- [TASK] Reproduce the listing exactly, please, with every line intact.
---*---
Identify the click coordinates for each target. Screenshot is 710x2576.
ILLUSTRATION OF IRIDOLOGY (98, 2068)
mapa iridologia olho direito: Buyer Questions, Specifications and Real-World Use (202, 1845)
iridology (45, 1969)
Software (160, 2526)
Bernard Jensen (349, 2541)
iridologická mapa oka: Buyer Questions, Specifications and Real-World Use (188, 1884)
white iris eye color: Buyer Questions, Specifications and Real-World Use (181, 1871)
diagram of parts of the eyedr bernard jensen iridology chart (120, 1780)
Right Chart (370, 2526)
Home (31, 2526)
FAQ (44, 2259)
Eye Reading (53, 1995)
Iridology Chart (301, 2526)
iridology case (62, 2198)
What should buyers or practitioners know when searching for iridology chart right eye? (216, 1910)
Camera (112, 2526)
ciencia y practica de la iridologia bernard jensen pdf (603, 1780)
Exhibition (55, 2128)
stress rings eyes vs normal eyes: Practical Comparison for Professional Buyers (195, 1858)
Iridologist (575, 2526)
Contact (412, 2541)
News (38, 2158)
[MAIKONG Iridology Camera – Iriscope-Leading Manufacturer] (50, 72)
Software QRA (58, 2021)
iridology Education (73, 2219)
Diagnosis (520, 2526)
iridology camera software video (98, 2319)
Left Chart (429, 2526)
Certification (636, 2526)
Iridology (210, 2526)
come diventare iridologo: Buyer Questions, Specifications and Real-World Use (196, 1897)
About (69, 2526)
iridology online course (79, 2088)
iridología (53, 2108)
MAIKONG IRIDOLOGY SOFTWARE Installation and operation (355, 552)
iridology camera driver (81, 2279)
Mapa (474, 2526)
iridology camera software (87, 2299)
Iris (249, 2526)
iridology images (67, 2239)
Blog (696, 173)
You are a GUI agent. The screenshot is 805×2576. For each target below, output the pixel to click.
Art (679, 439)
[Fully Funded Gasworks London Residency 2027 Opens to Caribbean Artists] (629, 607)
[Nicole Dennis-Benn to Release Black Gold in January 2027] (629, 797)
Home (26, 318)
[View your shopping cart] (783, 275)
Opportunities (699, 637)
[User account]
---*---
- [OUTPUT FOR THIS EXERCISE]
Identify the click coordinates for each target. Screenshot is 710x2576.
ILLUSTRATION OF IRIDOLOGY (98, 2068)
mapa iridologia olho direito: Buyer Questions, Specifications and Real-World Use (202, 1845)
iridology (45, 1969)
Software (160, 2526)
Bernard Jensen (349, 2541)
iridologická mapa oka: Buyer Questions, Specifications and Real-World Use (188, 1884)
white iris eye color: Buyer Questions, Specifications and Real-World Use (181, 1871)
diagram of parts of the eyedr bernard jensen iridology chart (120, 1780)
Right Chart (370, 2526)
Home (31, 2526)
FAQ (44, 2259)
Eye Reading (53, 1995)
Iridology Chart (301, 2526)
iridology case (62, 2198)
What should buyers or practitioners know when searching for iridology chart right eye? (216, 1910)
Camera (112, 2526)
ciencia y practica de la iridologia bernard jensen pdf (603, 1780)
Exhibition (55, 2128)
stress rings eyes vs normal eyes: Practical Comparison for Professional Buyers (195, 1858)
Iridologist (575, 2526)
Contact (412, 2541)
News (38, 2158)
[MAIKONG Iridology Camera – Iriscope-Leading Manufacturer] (50, 72)
Software QRA (58, 2021)
iridology Education (73, 2219)
Diagnosis (520, 2526)
iridology camera software video (98, 2319)
Left Chart (429, 2526)
Certification (636, 2526)
Iridology (210, 2526)
come diventare iridologo: Buyer Questions, Specifications and Real-World Use (196, 1897)
About (69, 2526)
iridology online course (79, 2088)
iridología (53, 2108)
MAIKONG IRIDOLOGY SOFTWARE Installation and operation (355, 552)
iridology camera driver (81, 2279)
Mapa (474, 2526)
iridology camera software (87, 2299)
Iris (249, 2526)
iridology images (67, 2239)
Blog (696, 173)
You are a GUI agent. The screenshot is 805×2576. For each target below, output the pixel to click.
Art (679, 439)
[Fully Funded Gasworks London Residency 2027 Opens to Caribbean Artists] (629, 607)
[Nicole Dennis-Benn to Release Black Gold in January 2027] (629, 797)
Home (26, 318)
[View your shopping cart] (783, 275)
Opportunities (699, 637)
[User account]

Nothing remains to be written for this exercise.